If Warren Ellis hates superheroes so much...

I do like Desolation Jones, a lot, and agree that is an espionage themed comic, not a superhero comic. So much for my OP.

I love Planetary (I have some original art from Planetary 2 - Godzilla’s corpse - which is going to terrify my children once its framed) but you have the prime elements of the superhero genre in it: costumes, code names, powers. And despite the camoflage fo being pop culture archeology, it actually is a classic superhero battle to the death with the (Fantastic) Four.

Transmet did nothing for me, a statement which regularly gets me stares of horror. But IMHO it was half-baked sci-fi, with Warren’s avatar - Spider Jerusalem - in martyr mode.

Lou - how interesting that Ellis did give you a genuine thought-out answer.

From all accounts, he’s really a kind and charming man, despite his “Old Bastard” persona that he carefully cultivated on the old Warren Ellis Forum. He doesn’t suffer fools, but he surrounded himself with so many yes-man, sycophants, and pretentious asshole snobs on that message board that he may have started believing his own hype, or playing a character he thought the majority expected him to play. When he has appeared in threads on Mark Millar’s Millarworld forum in more recent years, he was a lot more convivial and patient with everyone, and very moved by everyone’s appreciation of his work.

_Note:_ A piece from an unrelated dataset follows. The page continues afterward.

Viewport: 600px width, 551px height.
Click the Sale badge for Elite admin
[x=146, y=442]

Hey, Lou! Why no love for Millar’s Authority run? You didn’t like what Millar and Quitely brought to the table or was it DC’s editorial interference?

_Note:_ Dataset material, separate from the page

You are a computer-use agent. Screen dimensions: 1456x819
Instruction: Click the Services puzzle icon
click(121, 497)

  1. I hate Quitely’s art. I know people love him and he’s a fan favorite, but I find his squooshed face-and-sausage fingered people ugly as sin. I’ll take Rob Liefeld’s work over Quitely’s any day. (Also, I hear Quitely is pretty slow – and many of my favorite artists are infamously slow, such as Art Adams, Adam Hughes, and J. Scott Campbell. But with Quitely, I don’t see what took all the time. Okay, he draws really good backgrounds, I’ll give him that.)

  2. I think Millar is a competent writer, but his weakness is that he goes too much for shock value. Never was this more evident than in the Authority run. Supervillain rape (followed by superhero jackhammer rape) just pushed it over the edge for me, and I say this as a Preacher fan. Also, after Ellis took the team out on a high note by essentially having them kill God (or Cthulhu, depending on your interpretation), Millar having them slaughter a bunch of thinly-veiled Marvel analogues seemed like a really weak followup by comparison.

Just to show that I’m not totally drinking the Haterade, I did like Millar politicizing the team more, and starting to portray them forcing their way into world affairs.

  1. The editorial interference pissed me off (and revealed what a truly conservative company DC really is with Paul Levitz at the helm), as did Tom Peyer’s weak fill-in story and the ridiculous delays between issues late in the series. By the time it finally ended (a mercy killing, IMO), I hadn’t cared for over a year prior.

Lou. I actually remember you and I discussing the (de)merits of Quitely’s artwork before. I see your point about Millar being over the top in shock value; he epitomizes the violent excesses of super-anti-heroes in the modern age like no one since Moore on the final three issues of Miracleman, Todd McFarlane on Spawn and post Sin City Frank Miller. Even Ellis managed to restrain himself somewhat on Stormwatch and The Authority. And you and I are in complete agreement on DC’s editorial interference.

But Quitely’s the bomb, yo. Forget the haterade, you be suckin’ on that el loco juice. :stuck_out_tongue:

choke, wheeze Quitely over Liefeld? Liefeld !?!?!?

**Kythereia. ** I’m sure he’s just pulling our legs for the sake of hyperbole. :rolleyes:

Goodness knows I think me and Big Bad Voodoo Lou would get along swell if we ever met outside these boards, but when you show me something like that…

I’m not looking to stir up trouble, but I stand by it. You’d be surprised by the artists I like and the ones I don’t. I named Liefeld since he’s such a whipping boy, but when I was 13 and 14, when X-Force #1 was new and Rob Liefeld was on top of the world, I admit I was a big fan (along with Todd McFarlane, who I also hate now but for different reasons, and Jim Lee, who I still love). As for Quitely, hey, comics would be boring if everyone drew the same.

Never thought of “God” as being “Cthulhu”. Makes a lot of sense, like that.

Whereas I thought that was brilliantly inspired, at the time. Oh well.